Katie and Liz, Summer of 07

Katie and Liz, Summer of 07
We were 18 and 19 here, young and starved.

Tuesday, May 25, 2010

Someone is Watching You ... Eat!

Kathryn / I've been chastising myself mentally at work for staring at delicious, horrible food! Working at an upscale cafe in the deli department doesn't help this whole "bettering myself" situation. I'm sure someone out there knows the struggle of preparing a scrumptious sandwich and handing it off the lucky customer who will be devouring all 1000+ calories of it in total bliss.... while I wait in agony for my lunch break. What do I do on that half hour break you ask? Count calories and hope to see results.

(I'm just venting here, not giving up)

Now, back to the chastising part. To help prevent a possible relapse into my fat jeans I've decided that every time I start fantasizing about that giant chocolate chip cookie that is laying in the warmer calling my name or the mouth watering taco salad at the station next to me I will have Lil' Liz on my shoulder beating me over the head with the FAT STICK. I have to have some sort of back up, literally!

I make jokes and laugh about this but honestly it makes me very, very embarrassed and sad that I have to HAVE a back up.
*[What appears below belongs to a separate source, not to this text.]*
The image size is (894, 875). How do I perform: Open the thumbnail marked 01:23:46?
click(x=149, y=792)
My will power alone isn't enough? How pathetic! I quit smoking, cold turkey but I can't shed some pounds without a serious struggle.... :'( - I suppose the upside is we're not using any magic pills, or starving ourselves (though we both know that works). We're doing this the "old fashioned" way: BLOOD?, SWEAT AND TEARS... ;)

Blogging is a savior! This really helps relieve all the built up pressure from the day and takes the edge off of whatever event or trial that presents itself. I'm enjoying the escape this has created, blogging is the bomb digity!!! Even if it's because I'm a fat lard... BAHAHAHA!